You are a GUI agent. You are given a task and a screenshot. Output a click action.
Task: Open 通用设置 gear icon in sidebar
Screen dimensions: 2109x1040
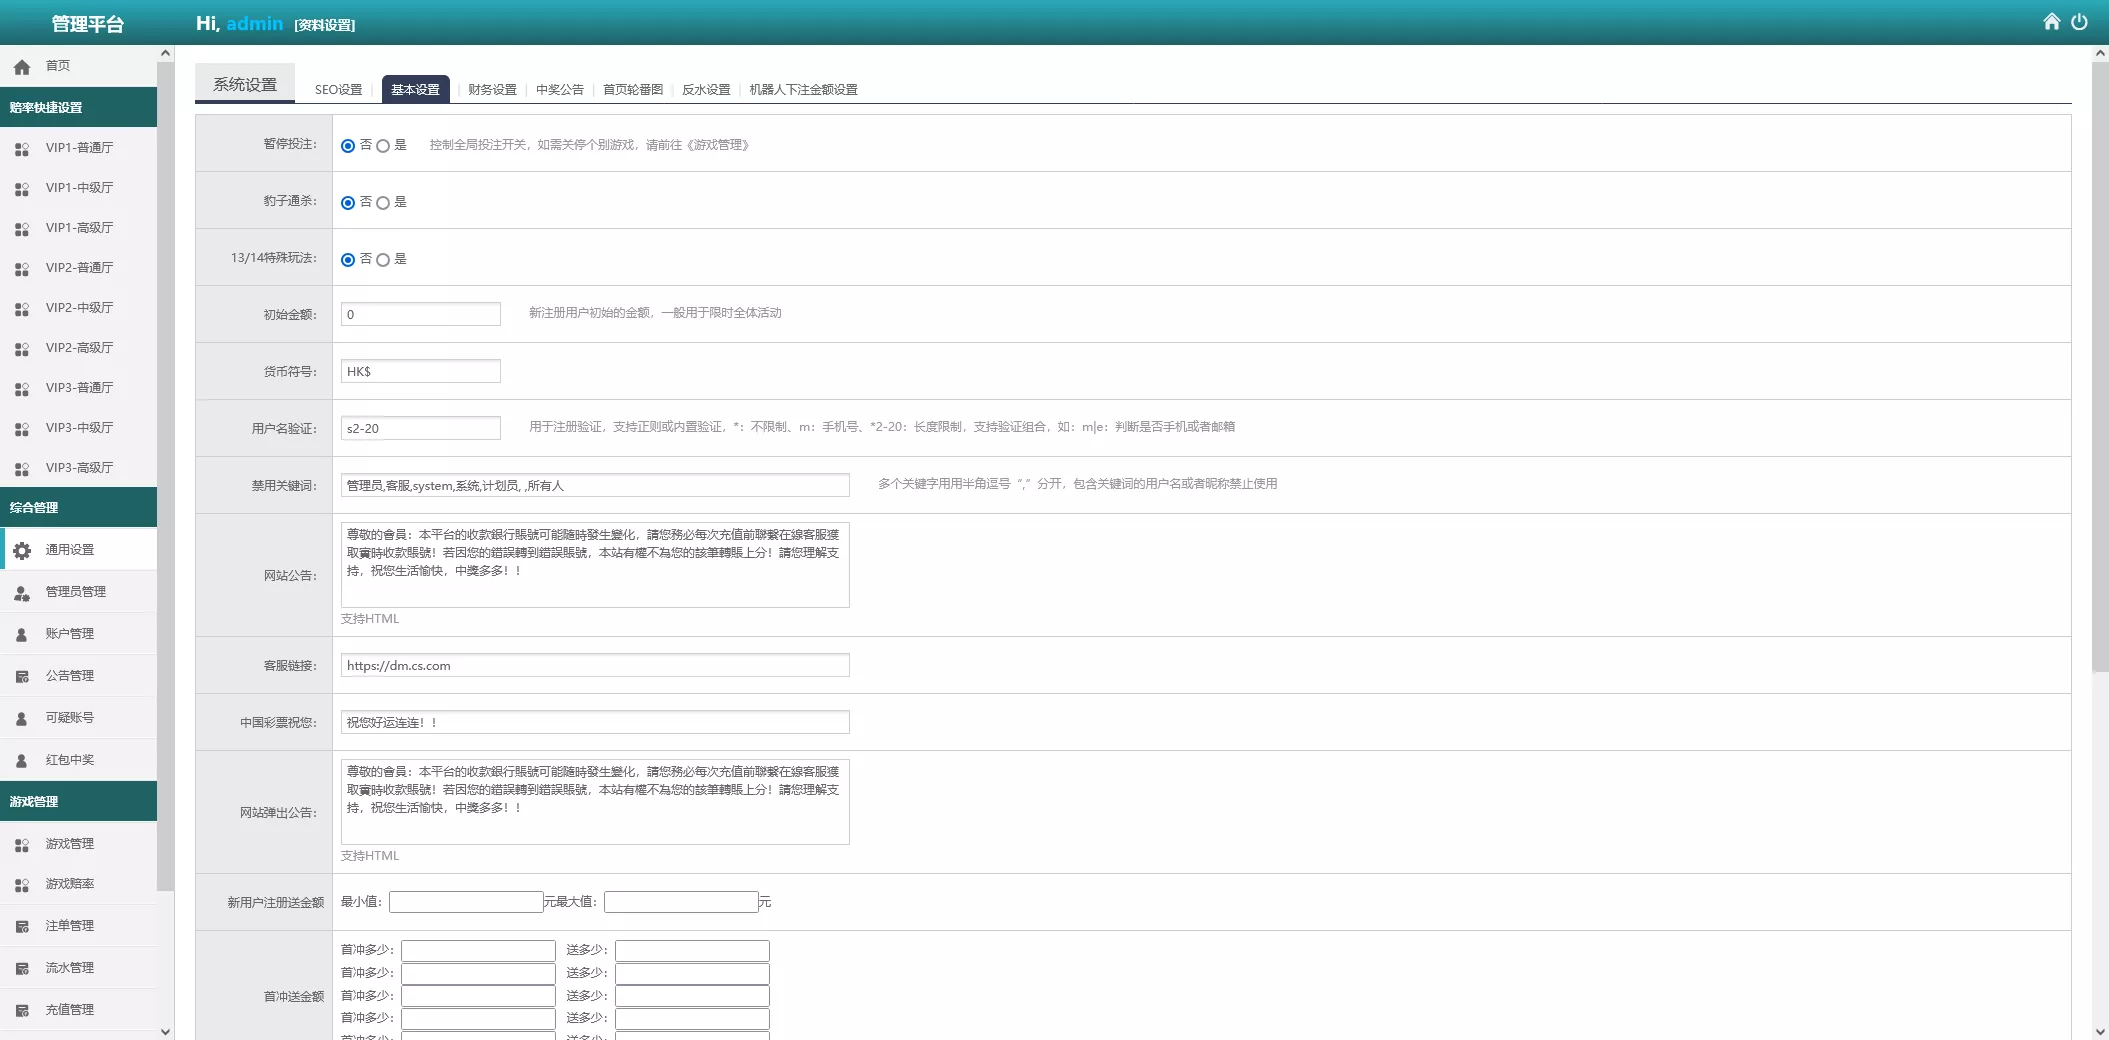tap(22, 550)
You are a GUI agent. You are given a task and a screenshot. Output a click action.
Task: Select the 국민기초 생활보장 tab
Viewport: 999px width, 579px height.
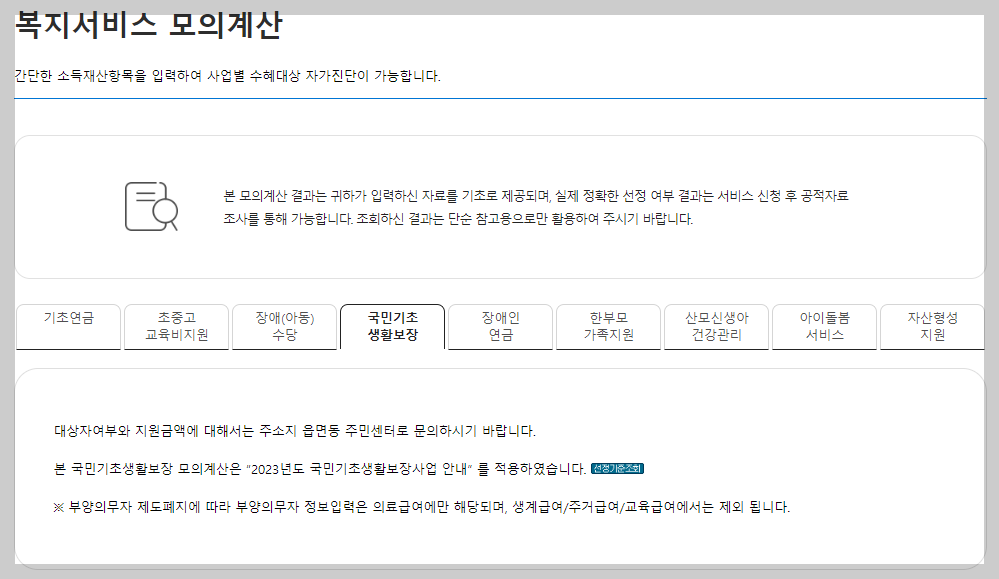click(393, 325)
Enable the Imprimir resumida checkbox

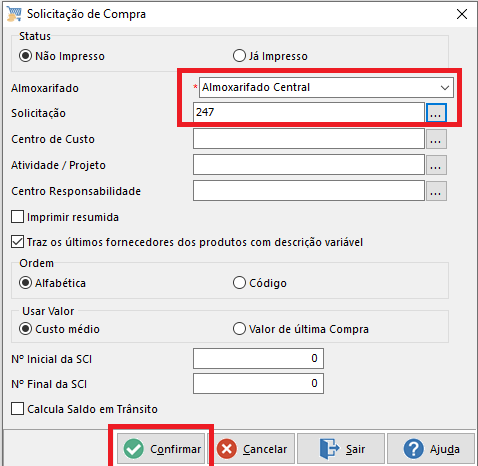click(17, 217)
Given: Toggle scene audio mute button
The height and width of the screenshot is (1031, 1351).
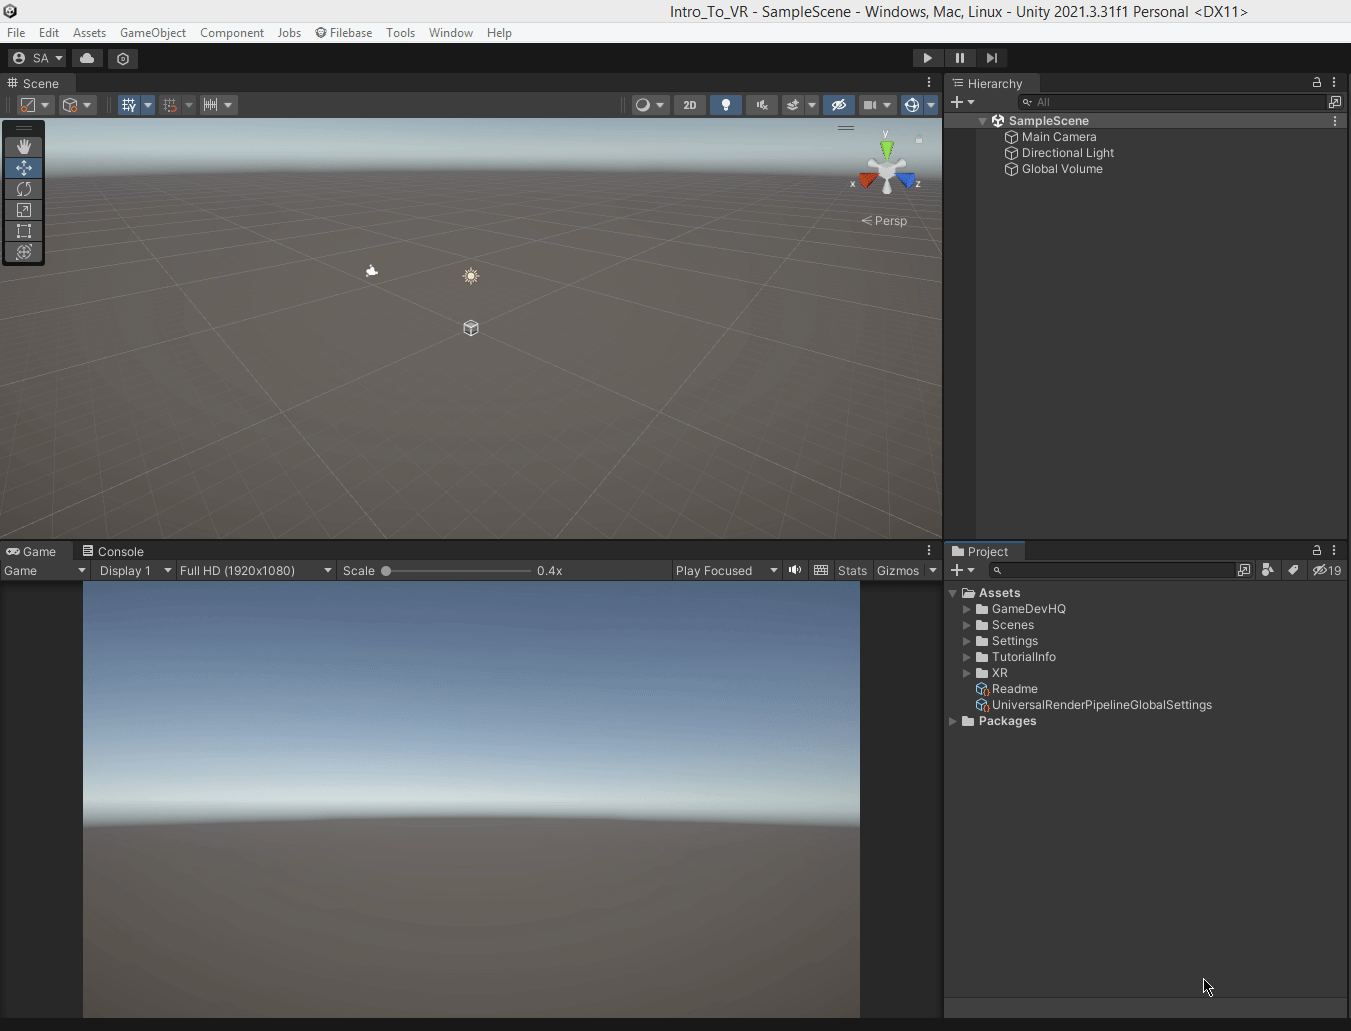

========

__AIM__: Can you render every line of the rows above as a numbered list, omitting blank lines and the pictures?

__REPLY__:
1. You are a GUI agent. You are given a task and a screenshot. Output a click action.
2. Task: Open 通用设置 gear icon in sidebar
3. Screen dimensions: 2109x1040
4. tap(22, 550)
5. You are a GUI agent. You are given a task and a screenshot. Output a click action.
6. Task: Select the 국민기초 생활보장 tab
7. Viewport: 999px width, 579px height.
8. click(393, 325)
9. Enable the Imprimir resumida checkbox
10. click(17, 217)
11. Given: Toggle scene audio mute button
12. The height and width of the screenshot is (1031, 1351).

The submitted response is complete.